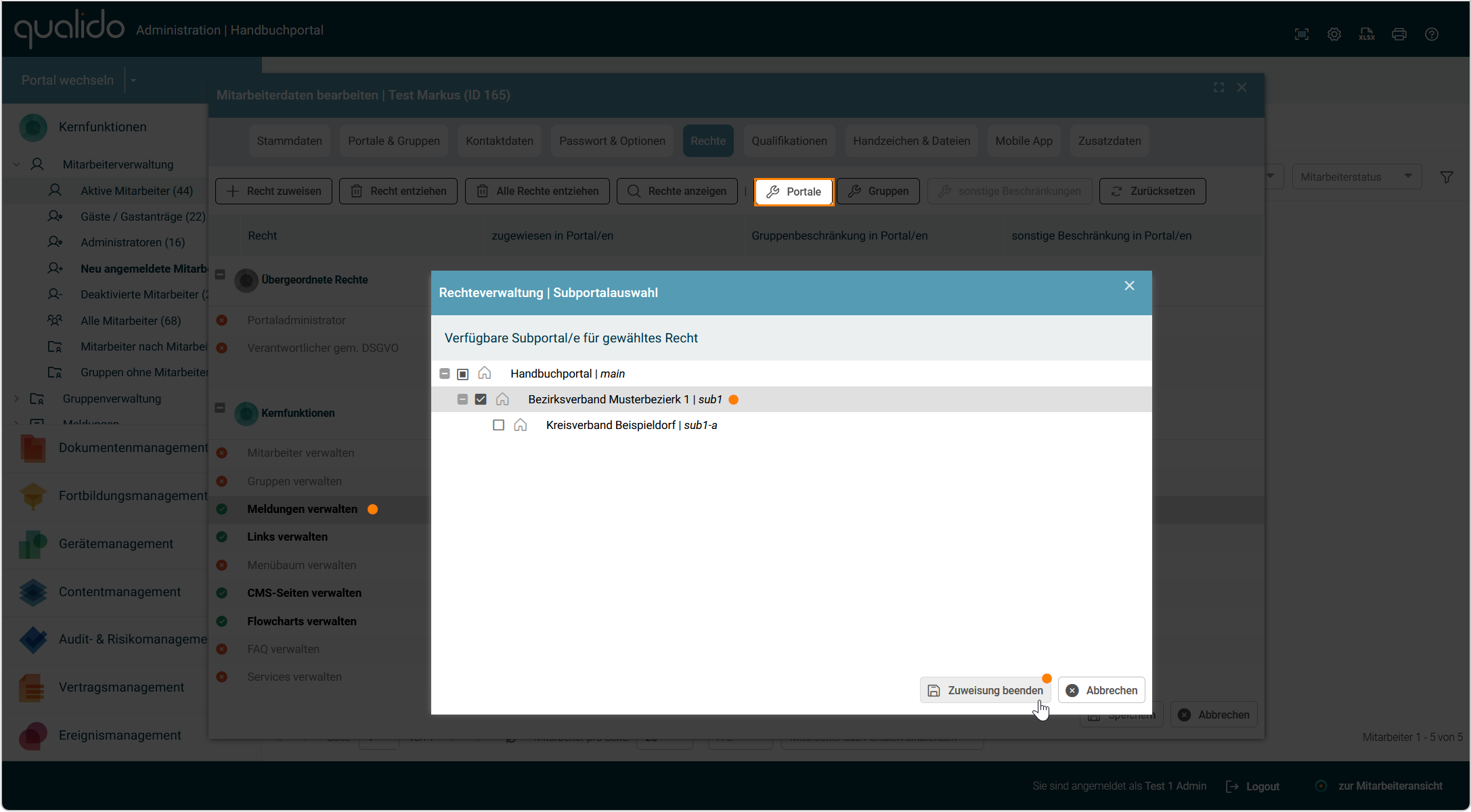Switch to the Qualifikationen tab
The height and width of the screenshot is (812, 1471).
point(789,141)
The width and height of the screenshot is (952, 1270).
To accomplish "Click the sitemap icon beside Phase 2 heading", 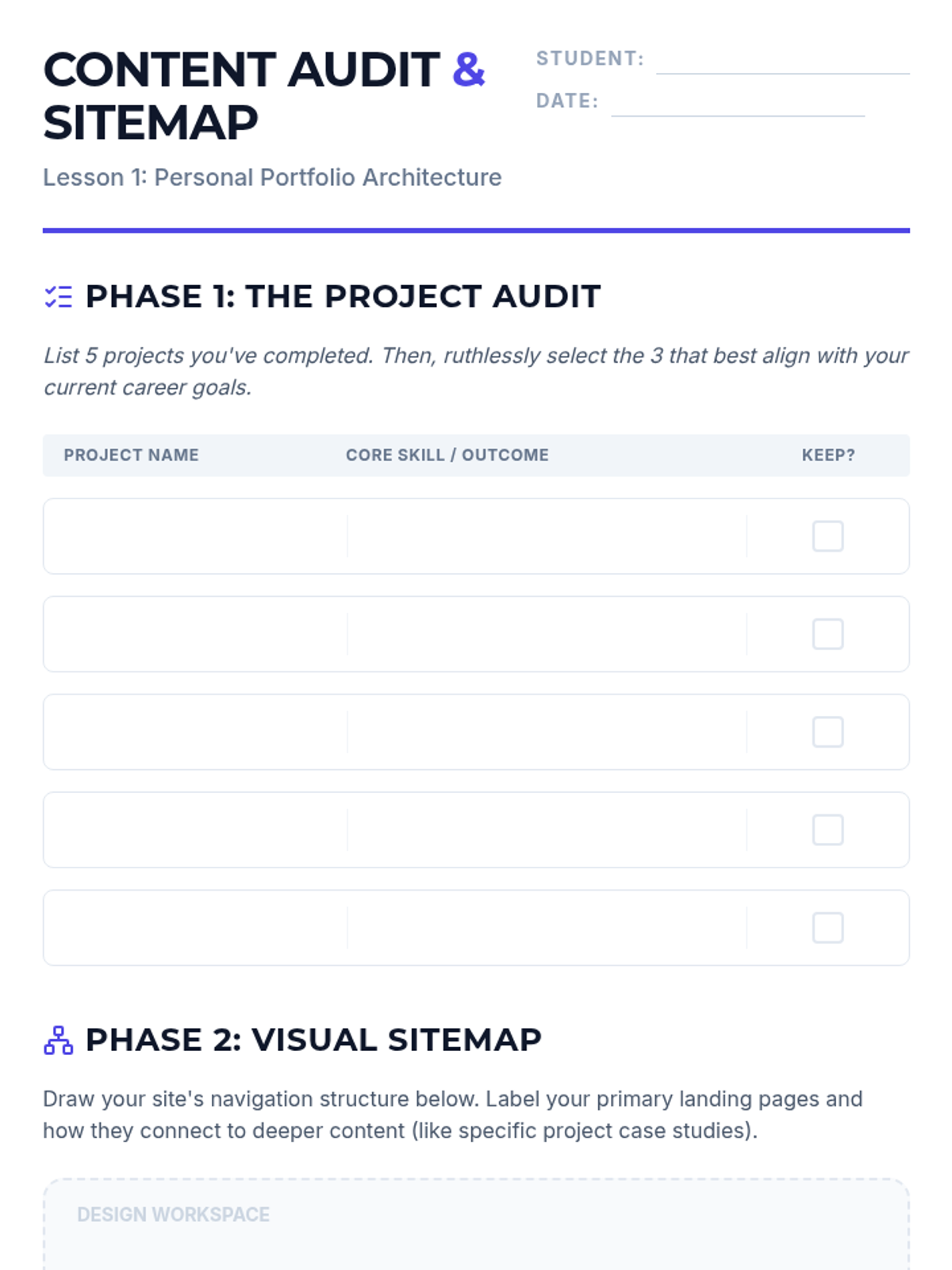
#####
To be done: Copy out every line above that contains the word "width", matching its case exactly.

Exercise result:
The height and width of the screenshot is (812, 1471).
The width and height of the screenshot is (952, 1270).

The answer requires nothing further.